■ **Data records**:
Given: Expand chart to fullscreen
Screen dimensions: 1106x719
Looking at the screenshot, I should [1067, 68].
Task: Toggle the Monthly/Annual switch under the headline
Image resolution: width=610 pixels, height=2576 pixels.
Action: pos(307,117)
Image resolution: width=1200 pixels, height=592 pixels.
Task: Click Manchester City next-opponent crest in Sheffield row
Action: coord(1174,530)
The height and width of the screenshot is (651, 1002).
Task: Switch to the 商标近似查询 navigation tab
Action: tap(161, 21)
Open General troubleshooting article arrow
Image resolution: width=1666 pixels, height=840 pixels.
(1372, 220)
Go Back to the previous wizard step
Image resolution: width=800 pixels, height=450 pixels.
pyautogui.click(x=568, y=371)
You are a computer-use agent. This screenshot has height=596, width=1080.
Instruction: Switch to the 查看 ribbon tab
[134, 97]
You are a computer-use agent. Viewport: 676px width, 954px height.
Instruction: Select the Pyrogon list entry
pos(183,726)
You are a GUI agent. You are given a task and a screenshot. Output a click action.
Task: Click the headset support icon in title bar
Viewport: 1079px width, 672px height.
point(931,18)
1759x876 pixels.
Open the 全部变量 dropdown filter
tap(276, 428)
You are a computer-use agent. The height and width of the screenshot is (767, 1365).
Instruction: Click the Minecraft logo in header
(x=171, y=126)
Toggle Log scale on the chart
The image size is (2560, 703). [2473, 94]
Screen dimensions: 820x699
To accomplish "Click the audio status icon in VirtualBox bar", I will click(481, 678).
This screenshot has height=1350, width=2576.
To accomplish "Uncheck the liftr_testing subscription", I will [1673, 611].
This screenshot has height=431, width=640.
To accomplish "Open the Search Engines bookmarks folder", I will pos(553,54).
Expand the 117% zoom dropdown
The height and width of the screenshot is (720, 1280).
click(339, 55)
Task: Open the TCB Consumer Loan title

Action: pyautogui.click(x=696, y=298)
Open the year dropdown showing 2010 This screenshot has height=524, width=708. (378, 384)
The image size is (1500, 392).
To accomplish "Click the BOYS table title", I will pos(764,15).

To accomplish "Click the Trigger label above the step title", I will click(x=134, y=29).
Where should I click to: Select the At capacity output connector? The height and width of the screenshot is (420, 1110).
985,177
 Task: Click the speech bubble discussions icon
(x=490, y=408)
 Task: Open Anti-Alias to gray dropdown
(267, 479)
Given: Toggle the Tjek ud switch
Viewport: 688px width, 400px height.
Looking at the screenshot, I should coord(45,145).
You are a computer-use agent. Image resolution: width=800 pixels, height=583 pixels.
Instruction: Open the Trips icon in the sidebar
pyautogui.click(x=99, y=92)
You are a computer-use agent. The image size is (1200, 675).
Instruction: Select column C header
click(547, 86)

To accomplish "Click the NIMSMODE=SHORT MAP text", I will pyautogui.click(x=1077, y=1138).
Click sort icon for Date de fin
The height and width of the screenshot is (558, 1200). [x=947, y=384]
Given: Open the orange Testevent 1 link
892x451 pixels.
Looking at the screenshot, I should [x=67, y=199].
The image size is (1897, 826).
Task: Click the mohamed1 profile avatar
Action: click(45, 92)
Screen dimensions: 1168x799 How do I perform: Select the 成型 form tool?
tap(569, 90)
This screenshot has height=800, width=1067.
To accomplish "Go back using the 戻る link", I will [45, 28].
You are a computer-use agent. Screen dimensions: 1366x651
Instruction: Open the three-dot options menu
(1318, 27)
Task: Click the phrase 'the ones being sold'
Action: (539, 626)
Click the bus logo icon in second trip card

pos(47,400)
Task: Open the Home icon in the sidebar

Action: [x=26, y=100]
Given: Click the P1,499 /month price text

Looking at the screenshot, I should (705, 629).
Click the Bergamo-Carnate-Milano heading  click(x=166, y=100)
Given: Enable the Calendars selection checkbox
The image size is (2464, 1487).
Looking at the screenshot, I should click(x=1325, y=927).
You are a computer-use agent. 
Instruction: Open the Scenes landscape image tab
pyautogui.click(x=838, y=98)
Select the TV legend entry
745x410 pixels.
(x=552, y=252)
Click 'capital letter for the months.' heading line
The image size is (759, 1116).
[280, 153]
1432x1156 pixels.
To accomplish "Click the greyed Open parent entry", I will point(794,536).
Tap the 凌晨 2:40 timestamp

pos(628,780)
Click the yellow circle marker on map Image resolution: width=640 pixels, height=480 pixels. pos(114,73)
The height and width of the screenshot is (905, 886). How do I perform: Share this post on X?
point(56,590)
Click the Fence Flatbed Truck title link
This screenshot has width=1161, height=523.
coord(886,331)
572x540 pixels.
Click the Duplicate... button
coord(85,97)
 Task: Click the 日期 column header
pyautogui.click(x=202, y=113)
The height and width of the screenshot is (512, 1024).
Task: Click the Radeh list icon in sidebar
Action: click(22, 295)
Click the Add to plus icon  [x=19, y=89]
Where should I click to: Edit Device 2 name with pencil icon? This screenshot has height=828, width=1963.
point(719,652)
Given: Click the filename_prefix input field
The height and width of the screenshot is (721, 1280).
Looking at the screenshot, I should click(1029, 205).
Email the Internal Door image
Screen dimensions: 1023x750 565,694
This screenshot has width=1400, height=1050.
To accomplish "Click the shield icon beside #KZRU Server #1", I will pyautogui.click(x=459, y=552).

■ **Your objective**: Sift the data above for lines with "accomplish", then copy each one.

■ **Exercise solution**:
To accomplish "Click the audio status icon in VirtualBox bar", I will click(481, 678).
To accomplish "Uncheck the liftr_testing subscription", I will [1673, 611].
To accomplish "Open the Search Engines bookmarks folder", I will pos(553,54).
To accomplish "Click the BOYS table title", I will pos(764,15).
To accomplish "Click the Trigger label above the step title", I will click(x=134, y=29).
To accomplish "Click the NIMSMODE=SHORT MAP text", I will pyautogui.click(x=1077, y=1138).
To accomplish "Go back using the 戻る link", I will [45, 28].
To accomplish "Click the greyed Open parent entry", I will point(794,536).
To accomplish "Click the shield icon beside #KZRU Server #1", I will pyautogui.click(x=459, y=552).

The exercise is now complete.